■ Aim of the exercise: Can you change "code list" to "category list" in the data from the line with "700x629 pixels. At" through the end, leaving the rest unchanged? Give only those lines, without the pictures.

· · · ·

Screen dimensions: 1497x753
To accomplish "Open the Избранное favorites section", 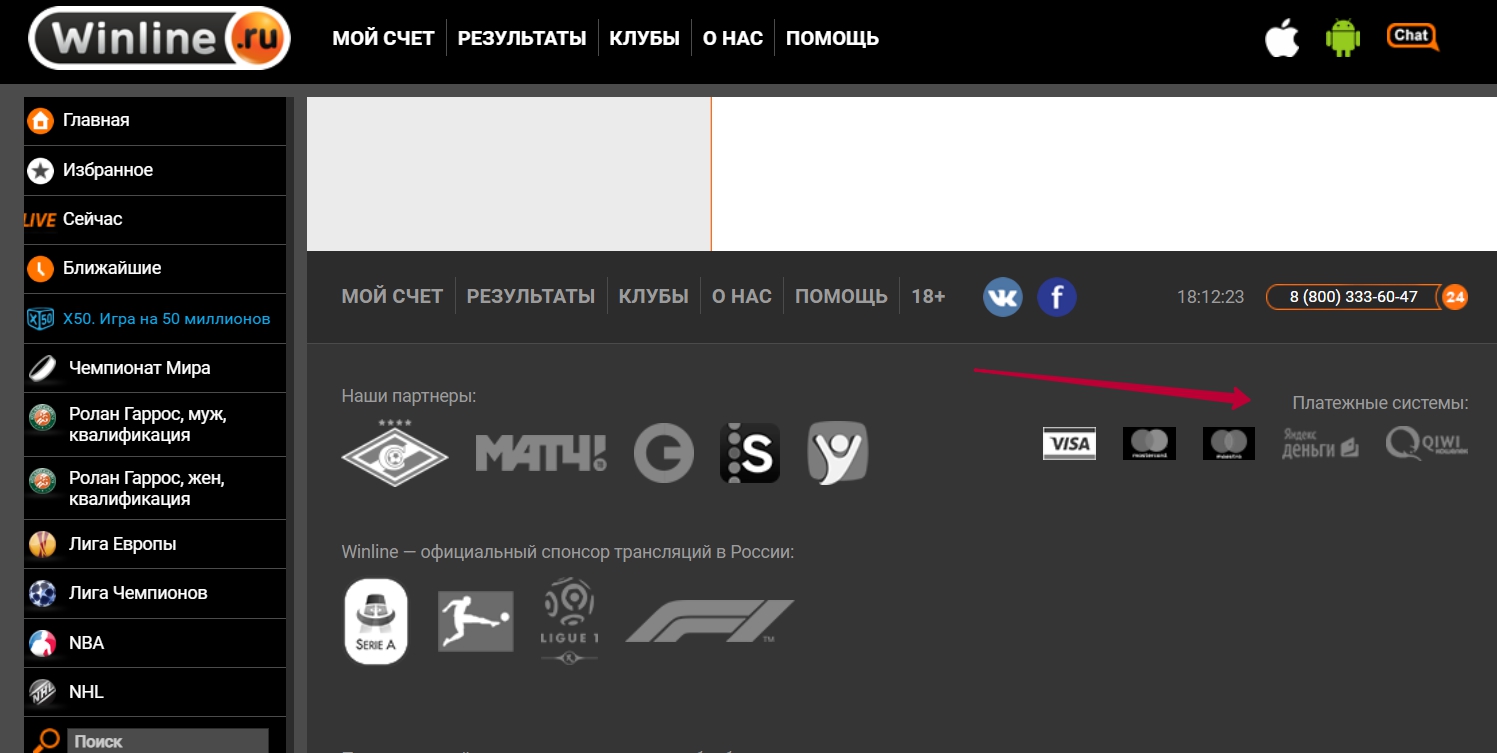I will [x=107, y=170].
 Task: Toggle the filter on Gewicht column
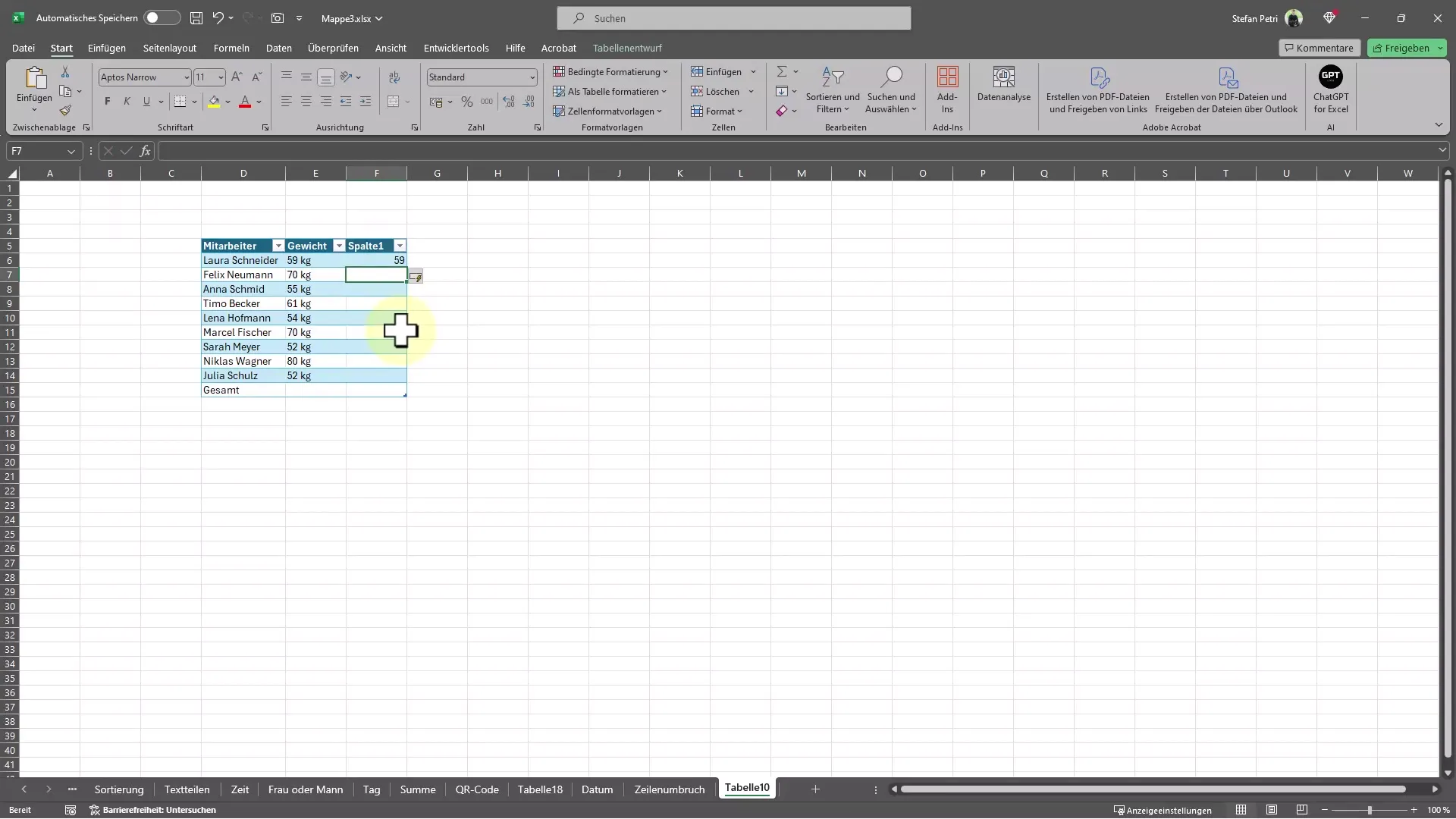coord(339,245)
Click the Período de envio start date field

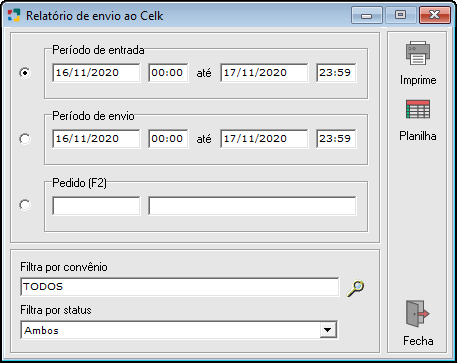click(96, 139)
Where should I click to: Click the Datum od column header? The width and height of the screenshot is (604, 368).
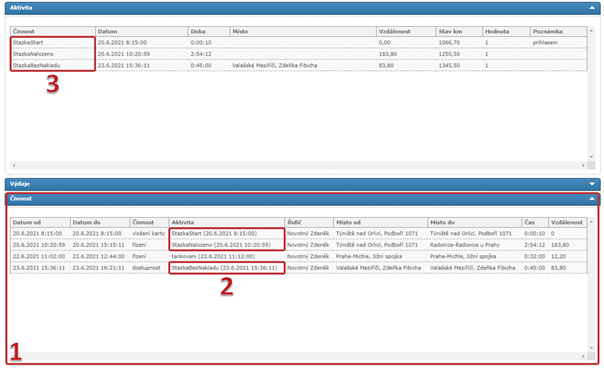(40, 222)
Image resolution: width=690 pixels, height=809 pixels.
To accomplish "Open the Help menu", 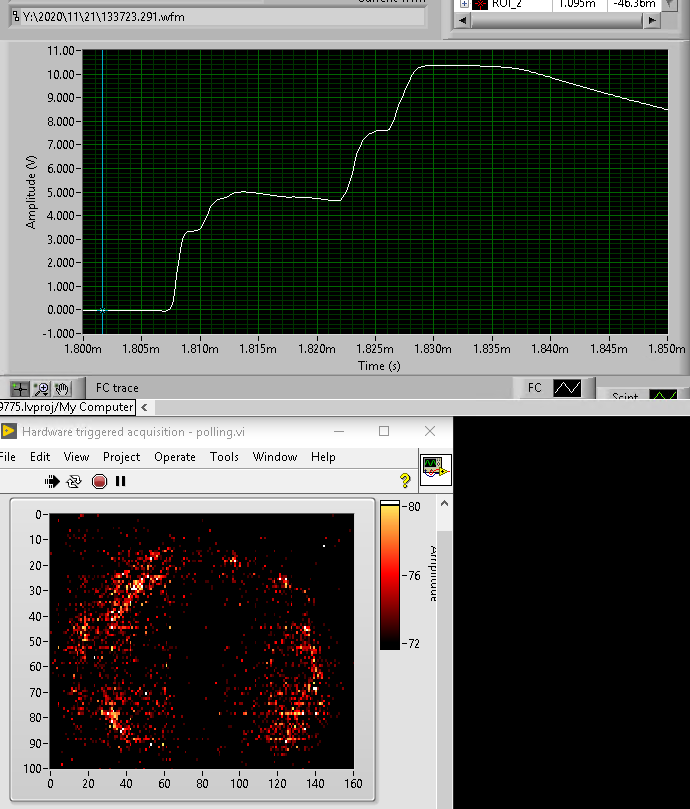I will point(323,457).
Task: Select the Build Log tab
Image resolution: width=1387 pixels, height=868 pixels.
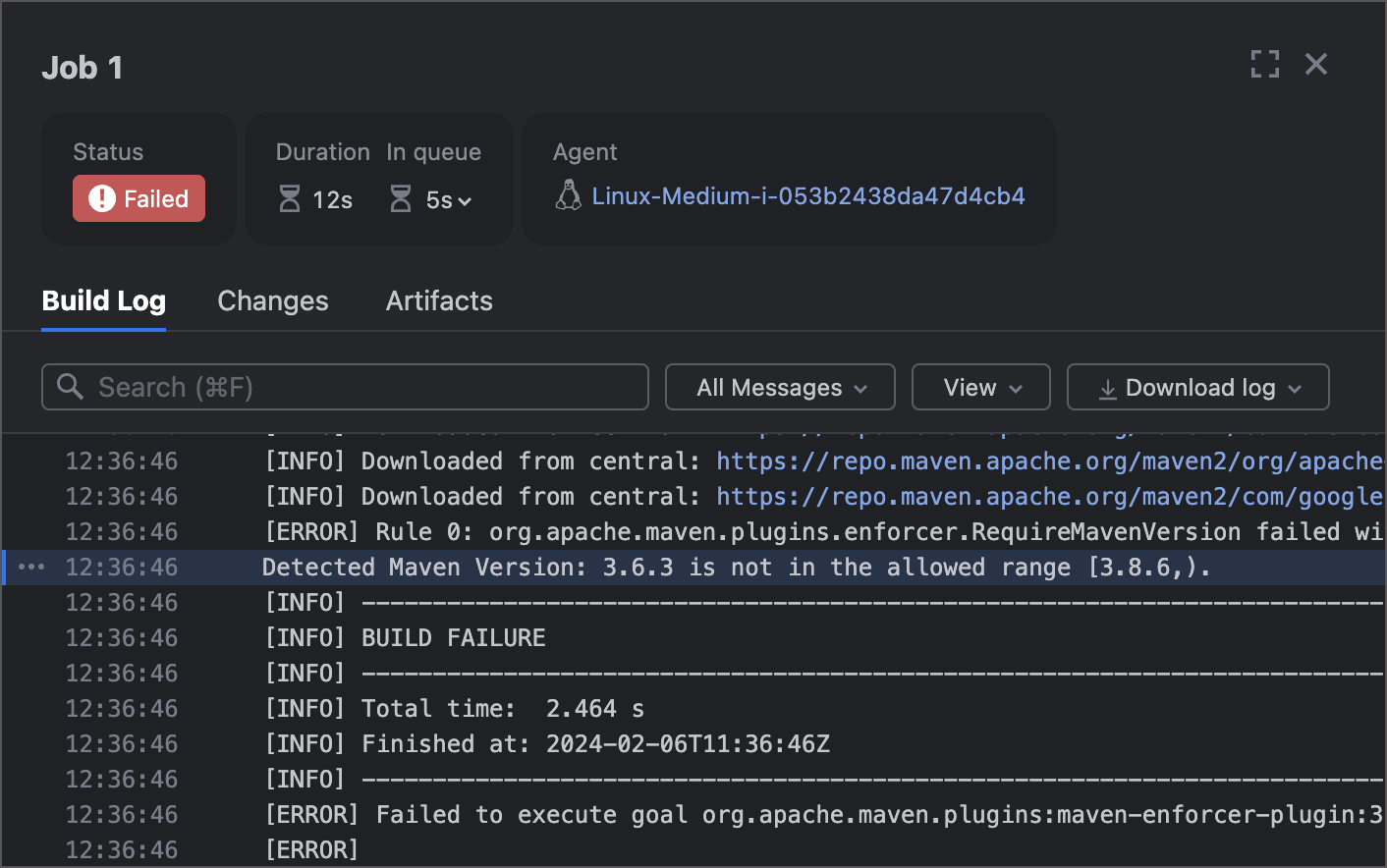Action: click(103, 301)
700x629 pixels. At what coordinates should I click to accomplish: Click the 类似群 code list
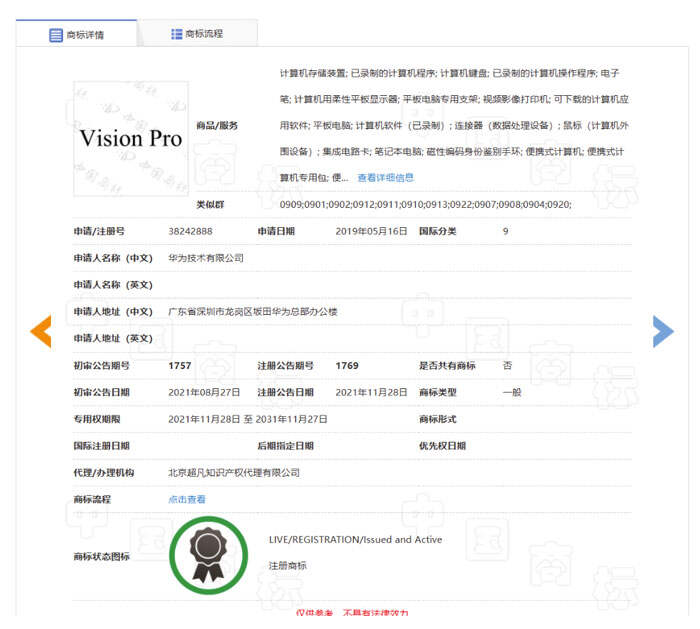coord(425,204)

· · · ·

■ Solution for this exercise:
700x629 pixels. At what coordinates should I click to accomplish: Click the 类似群 category list
coord(425,204)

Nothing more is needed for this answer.